Albano, Di Gianni cittadino onorario 50 anni dopo “Magia Lucana”

Luigi Di Gianni ai microfoni di TRM Network

Luigi Di Gianni ai microfoni di TRM Network

ALBANO DI LUCANIA – Il più grande documentarista italiano, e non solo, ha fatto ritorno a casa. A 50 anni da “Magia Lucana”, Luigi Di Gianni è stato accolto ieri pomeriggio da amministrazione e cittadini di Albano per ricevere la massima onorificenza locale e ripercorrere l’emozionante racconto sulla civiltà contadina nostrana.

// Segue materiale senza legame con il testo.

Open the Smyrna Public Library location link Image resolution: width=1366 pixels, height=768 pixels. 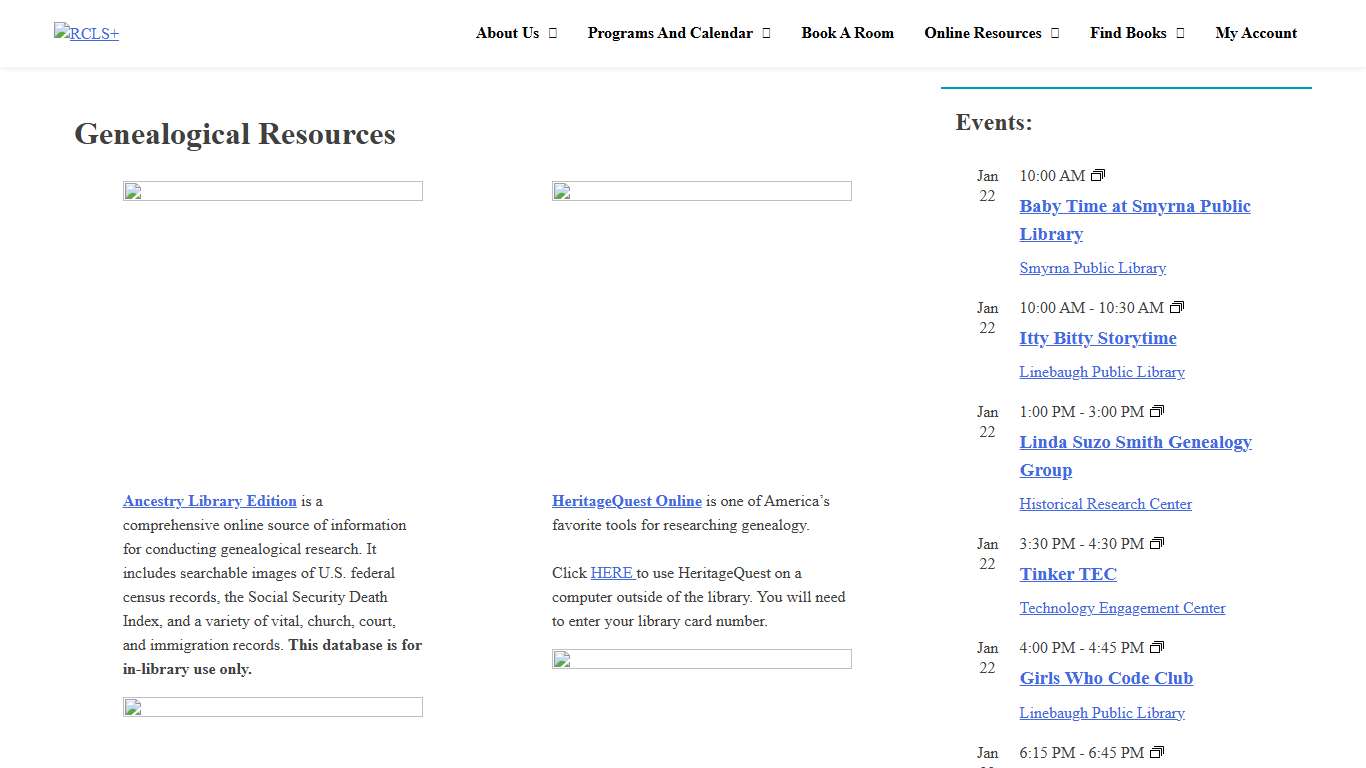coord(1092,268)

Non solo un tributo ma una occasione partecipata con più interventi, atta a restituire la straordinaria tradizione del centro delle famose Dolomiti. Luogo di riti magici ancestrali operati da figure capaci di sciogliere le fatture, ovvero le “masciare”: come nel caso dello zio “Giuseppe Calvello”, meglio conosciuto come il “Ferramosca” in riferimento alla corporatura minuta, natio della vicina Castelmezzano e vero santone di migliaia di persone dell’epoca, provenienti anche da Puglia e Calabria.

Tra credenze profane miste a religione, i gesti furono immortalati dall’occhio di Di Gianni su invito, fondamentale, dell’antropologo e amico Ernesto De Martino. Ed entrambi scelsero quella landa desolata della Basilicata per dar sfogo al loro genio, poi divenuta stimolo per la passionale attività documentaristica del maestro, visibilmente commosso e abile a ricambiare. In ulteriore veste di Presidente della Lucana Film Commission, Di Gianni ha sottolineato l’opportunità offerta dalla moderna cinematografia, strada maestra su cui la regione ha deciso di investire, ritenuta autentica e diretta al cuore di tutti.

Oggi questo spunto guarda al futuro della comunità e trova spazio di valorizzazione anche grazie alla seconda tre giorni dal titolo “Le Notti della Magia”, in programma il prossimo 30 e 31 agosto, dove le caratteristiche di una terra aspra e complicata lasciano spazio alla messa a sistema dell’identità culturale, elemento di congiunzione ben inserito nella candidatura di Matera 2019.